- Theatrical release poster
- Spanish: El otro lado de la cama
- Directed by: Emilio Martínez Lázaro
- Written by: David Serrano
- Produced by: Tomás Cimadevilla; José Sáinz de Vicuña;
- Starring: Ernesto Alterio; Paz Vega; Guillermo Toledo; Natalia Verbeke; Alberto San Juan; María Esteve;
- Cinematography: Juan Molina
- Music by: Roque Baños
- Production companies: Impala; Telespan 2000;
- Distributed by: Buena Vista International
- Release dates: 27 April 2002 (Málaga); 5 July 2002 (Spain);
- Running time: 114 minutes
- Country: Spain
- Language: Spanish
- Box office: €12.6 million

= The Other Side of the Bed =

2002 Spanish musical comedy film

The Other Side of the Bed (El otro lado de la cama) a.k.a. The Wrong Side of the Bed is a 2002 Spanish musical comedy film directed by Emilio Martínez Lázaro and written by David Serrano, which stars Ernesto Alterio, Paz Vega, Guillermo Toledo and Natalia Verbeke alongside Alberto San Juan and María Esteve. A box-office hit, it became the highest-grossing Spanish film in the domestic market in 2002.

==Plot==
Sex, love, lies, bed-hopping and mistaken identities abound in this pop musical-comedy set in Madrid. The gorgeous Paula breaks up with her boyfriend Pedro in order to continue her affair with Javier. The immature Javier however, is unwilling to break up with his current girlfriend Sonia, or confess to their affair to Pedro, who happens to be his best friend.

== Release ==
The film screened at the Málaga Film Festival in 2002. It was theatrically released in Spain on 5 July 2002.

==Reception==
On review aggregator website Rotten Tomatoes, the film holds an approval rating of 49% based on 43 reviews, with an average rating of 5.2/10.

==Sequel==
The film was followed three years later by a sequel entitled The 2 Sides of the Bed.
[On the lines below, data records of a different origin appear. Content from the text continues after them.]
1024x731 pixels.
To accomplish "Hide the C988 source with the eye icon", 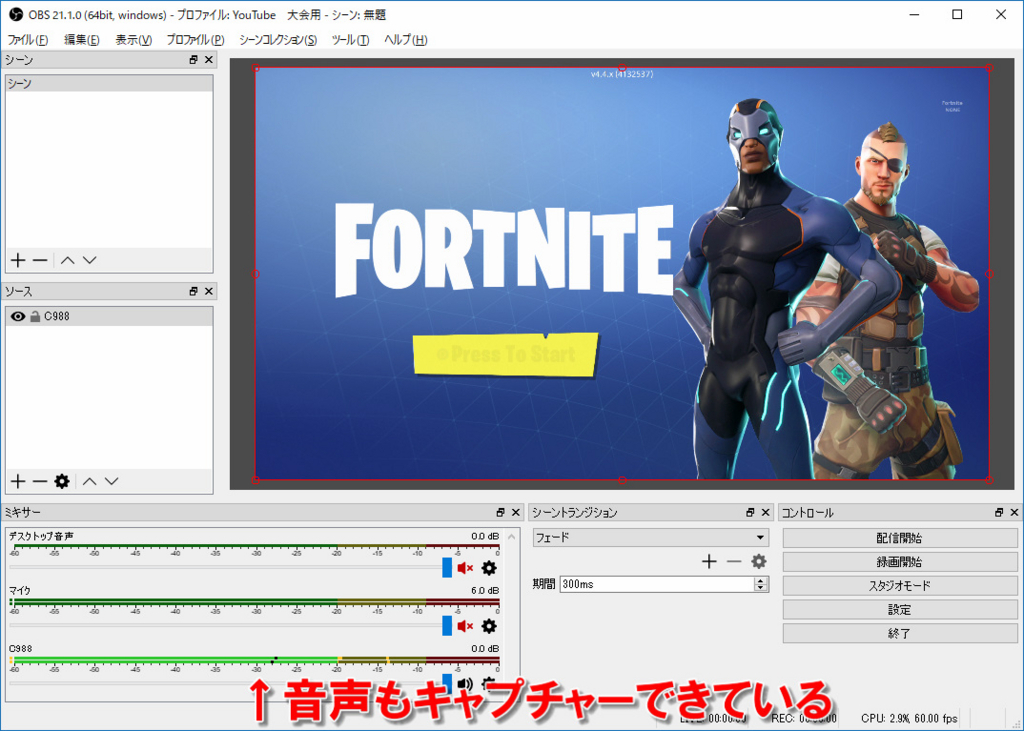I will pos(16,317).
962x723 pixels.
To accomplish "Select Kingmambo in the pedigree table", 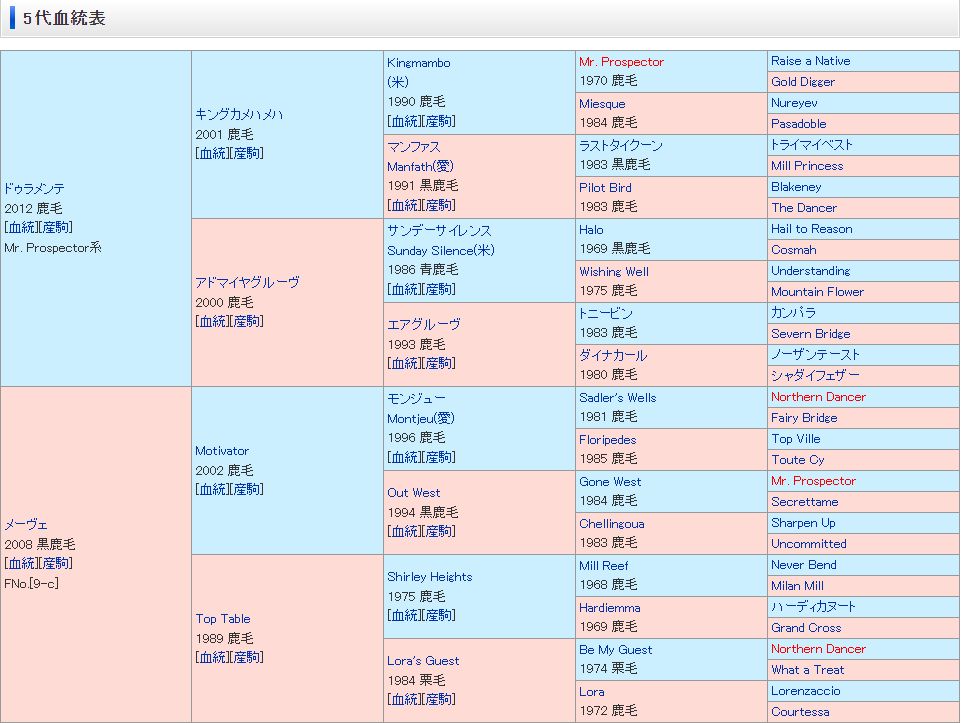I will click(418, 63).
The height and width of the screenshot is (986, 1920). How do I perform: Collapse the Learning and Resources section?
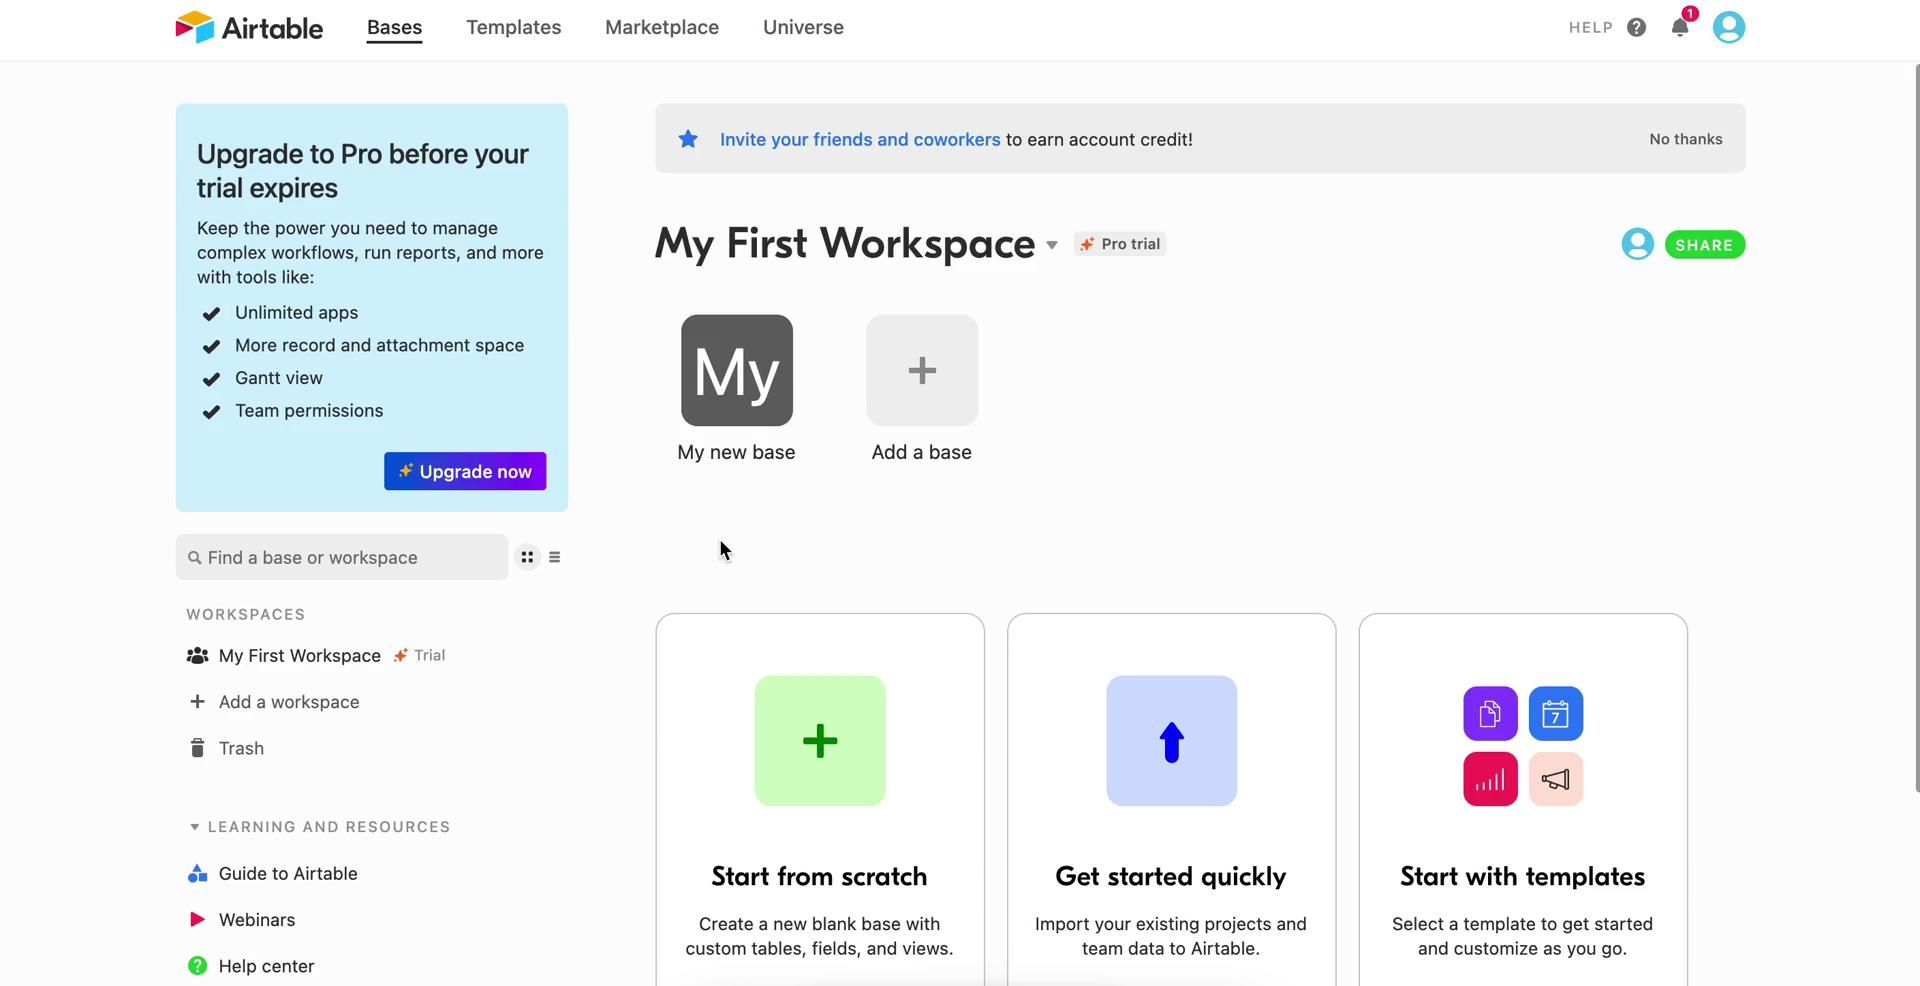point(195,827)
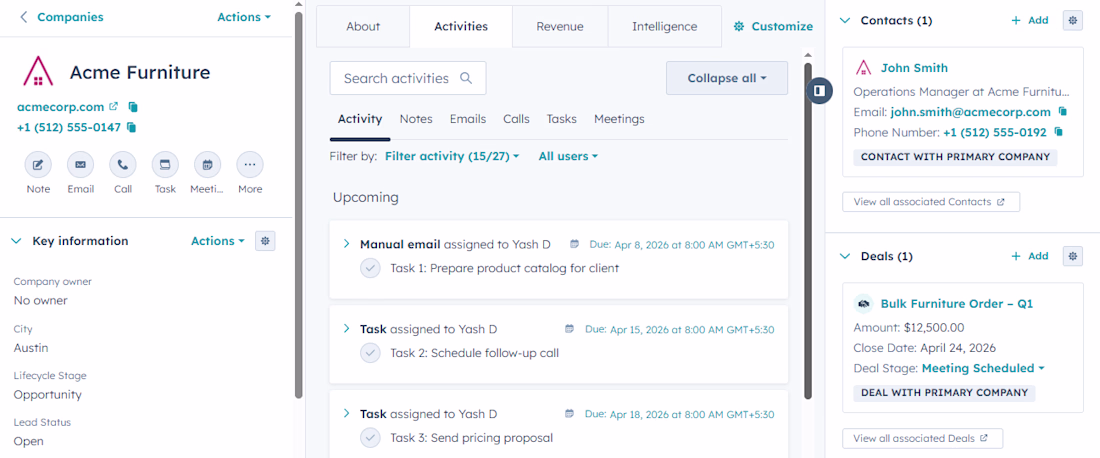Open the More actions icon
The image size is (1100, 458).
click(250, 165)
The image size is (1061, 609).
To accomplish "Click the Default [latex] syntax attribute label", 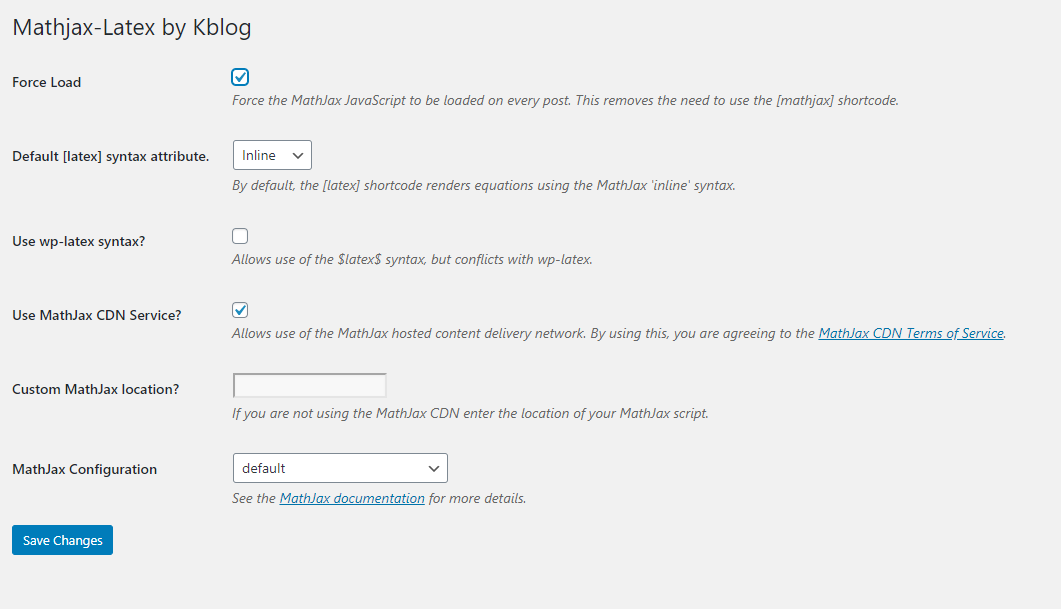I will (x=111, y=156).
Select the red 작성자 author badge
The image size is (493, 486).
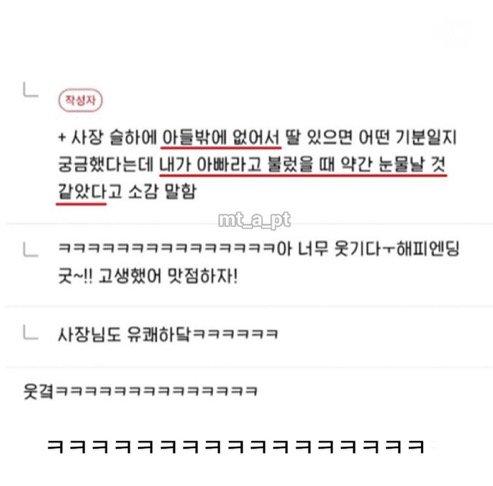pyautogui.click(x=80, y=100)
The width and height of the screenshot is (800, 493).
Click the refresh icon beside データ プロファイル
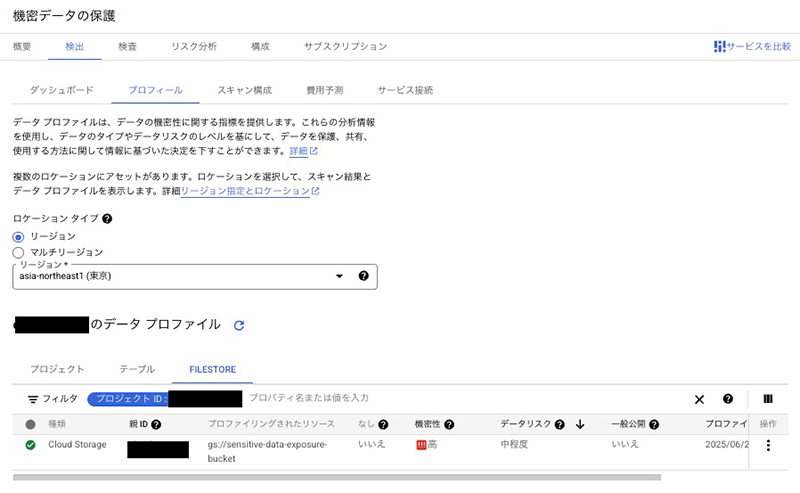[x=239, y=326]
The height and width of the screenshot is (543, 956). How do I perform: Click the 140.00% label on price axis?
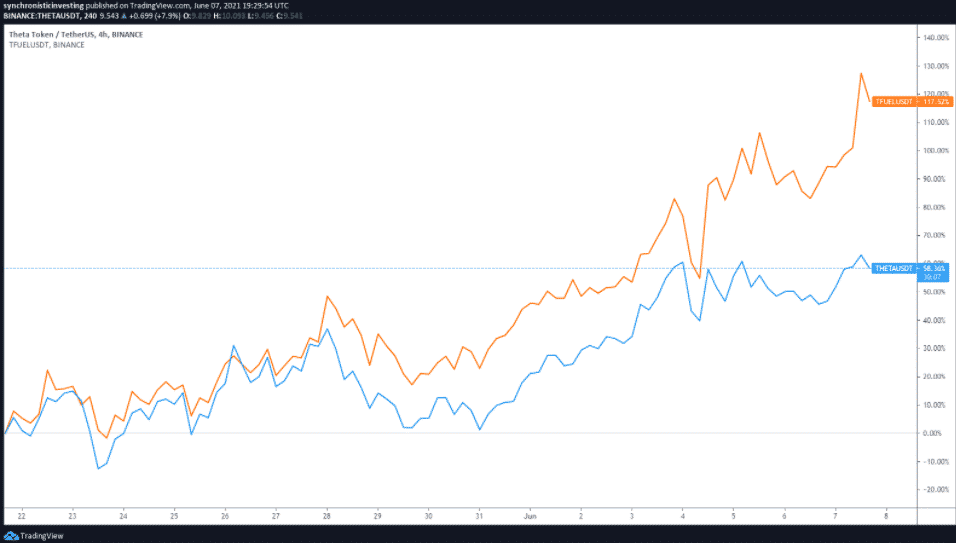click(x=936, y=38)
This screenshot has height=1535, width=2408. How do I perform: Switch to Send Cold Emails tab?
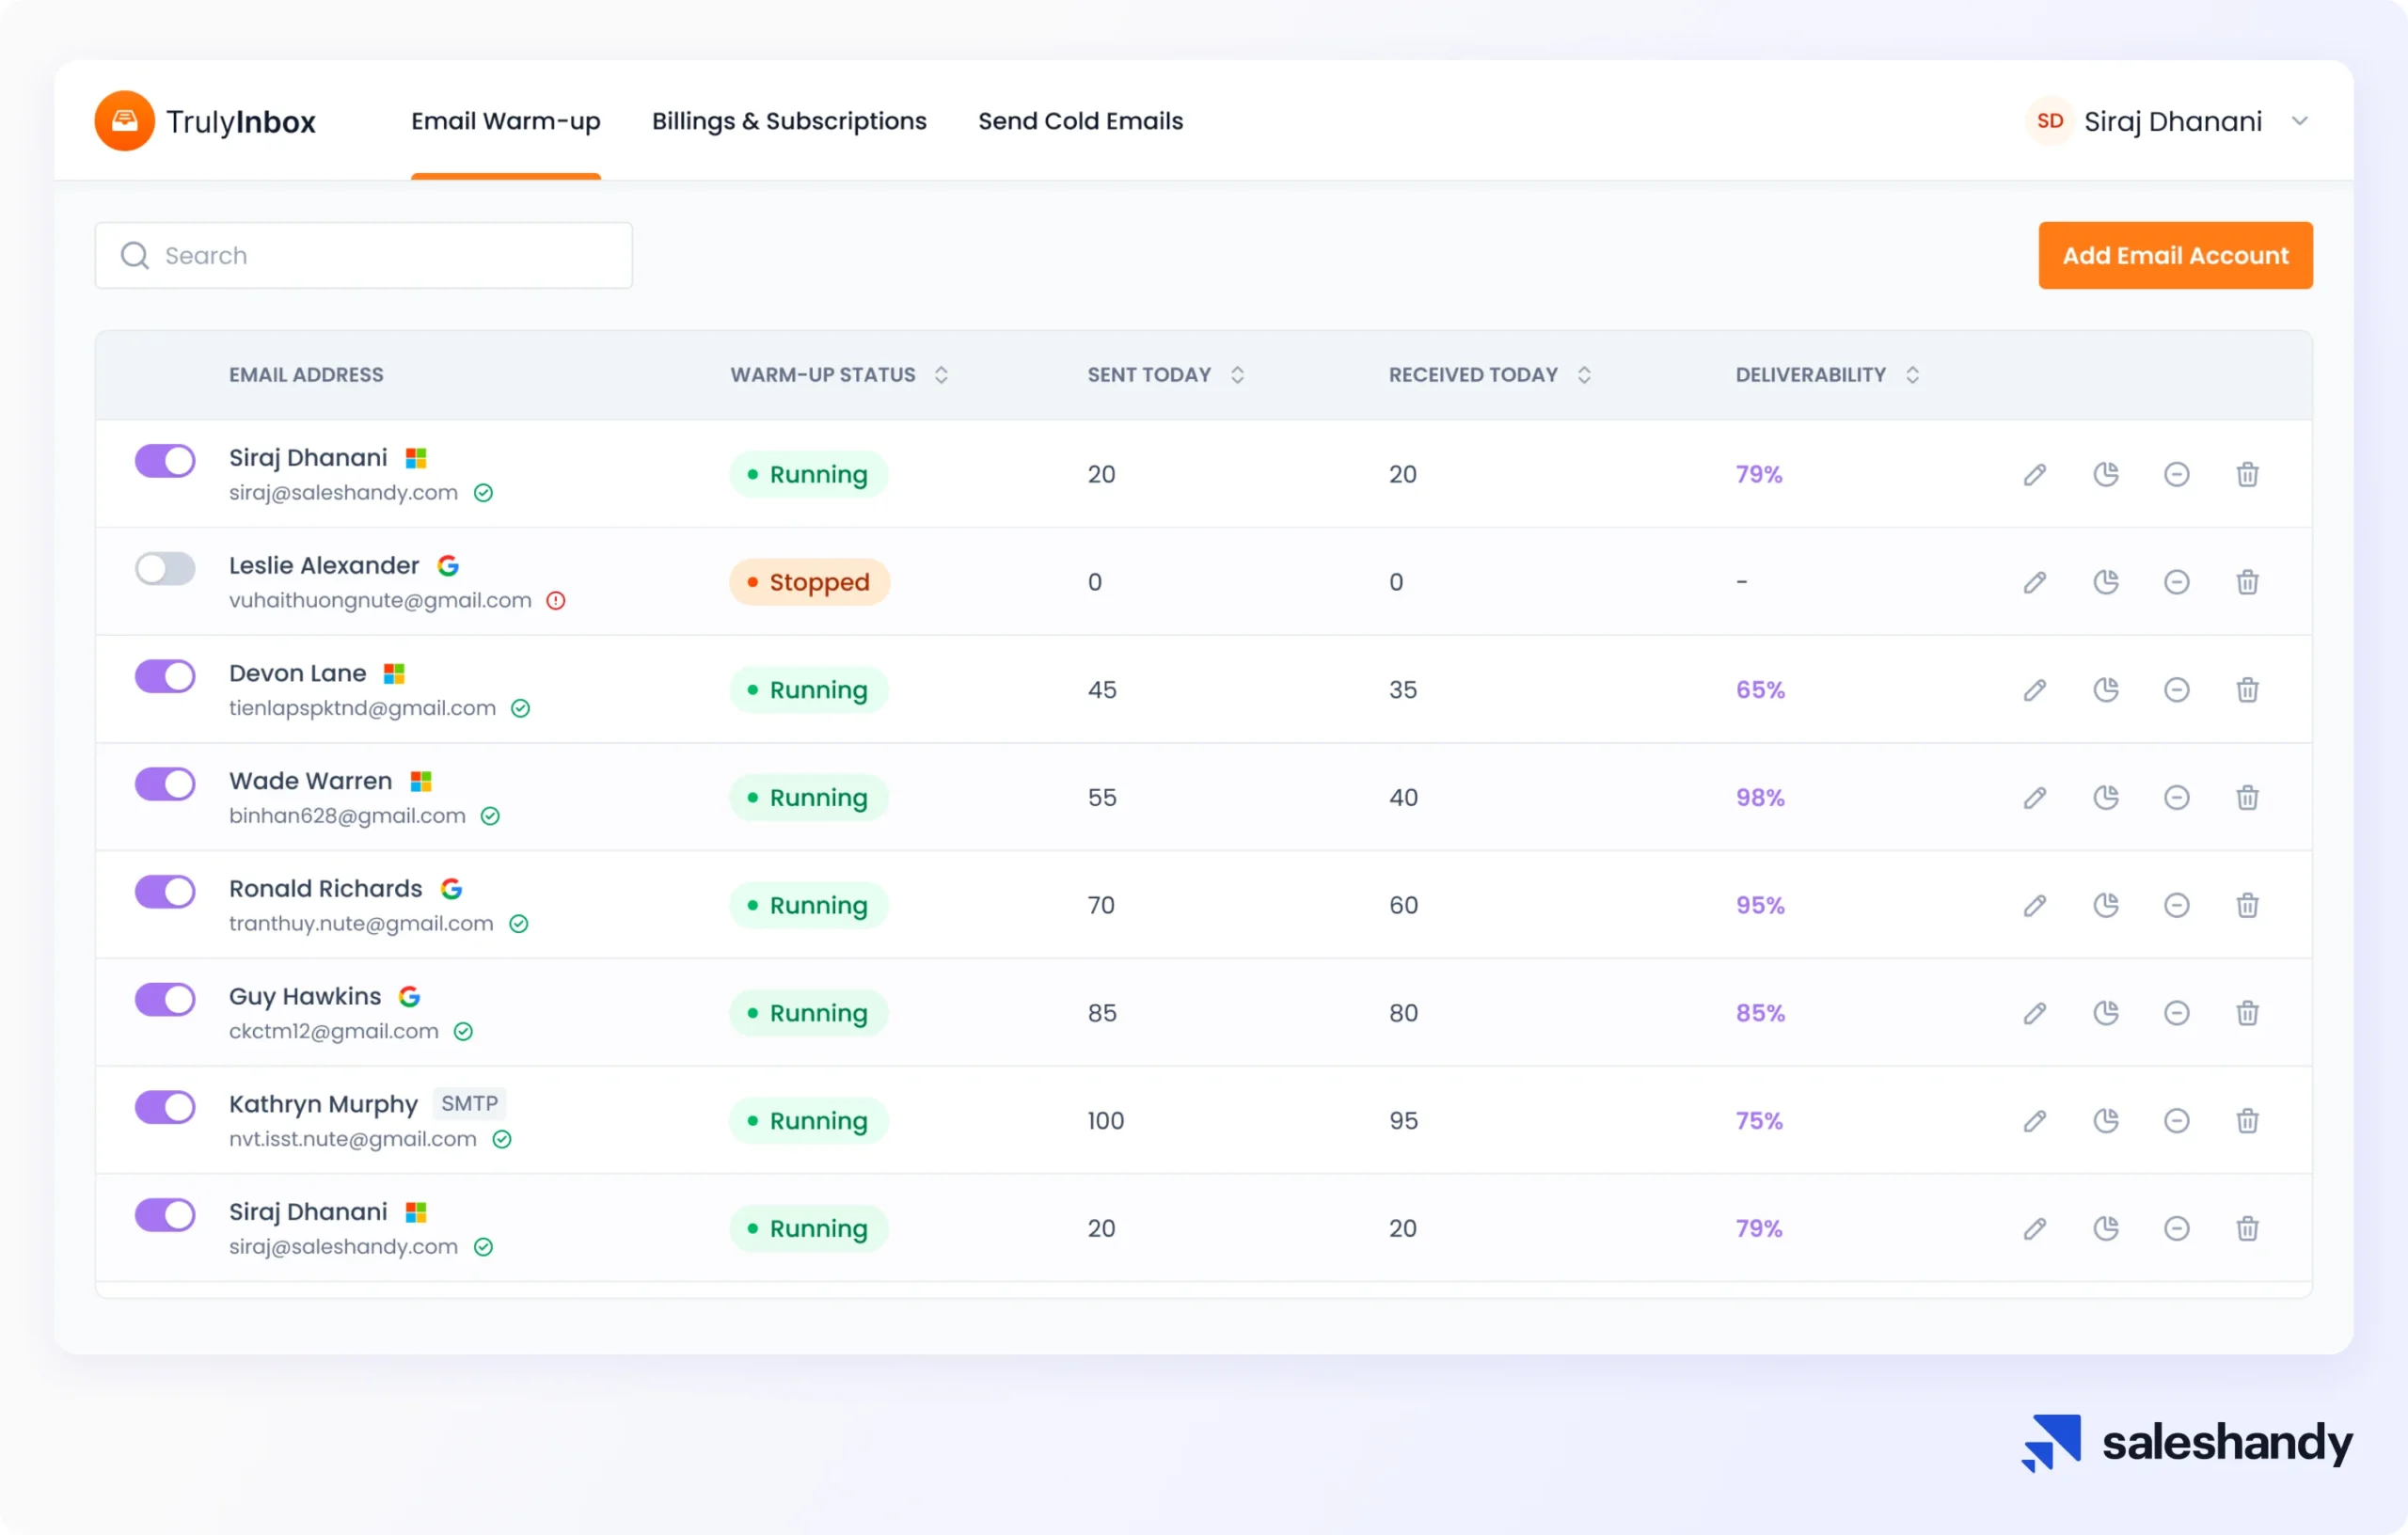pos(1080,121)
Martínez-Lázaro and Serrano return as director and screenwriter while Alterio, Toledo, San Juan, Esteve and de la Rosa all reprise their roles.

==Adaptations==
In 2004, a musical adaptation of the film was made under the same name; it premiered in Madrid on 16 September.

A French remake entitled Cheating Love (On va s'aimer in French speaking markets) was released in 2006. It was written and directed by Ivan Calbérac and stars Julien Boisselier, Alexandra Lamy, Mélanie Doutey and Gilles Lellouche among others.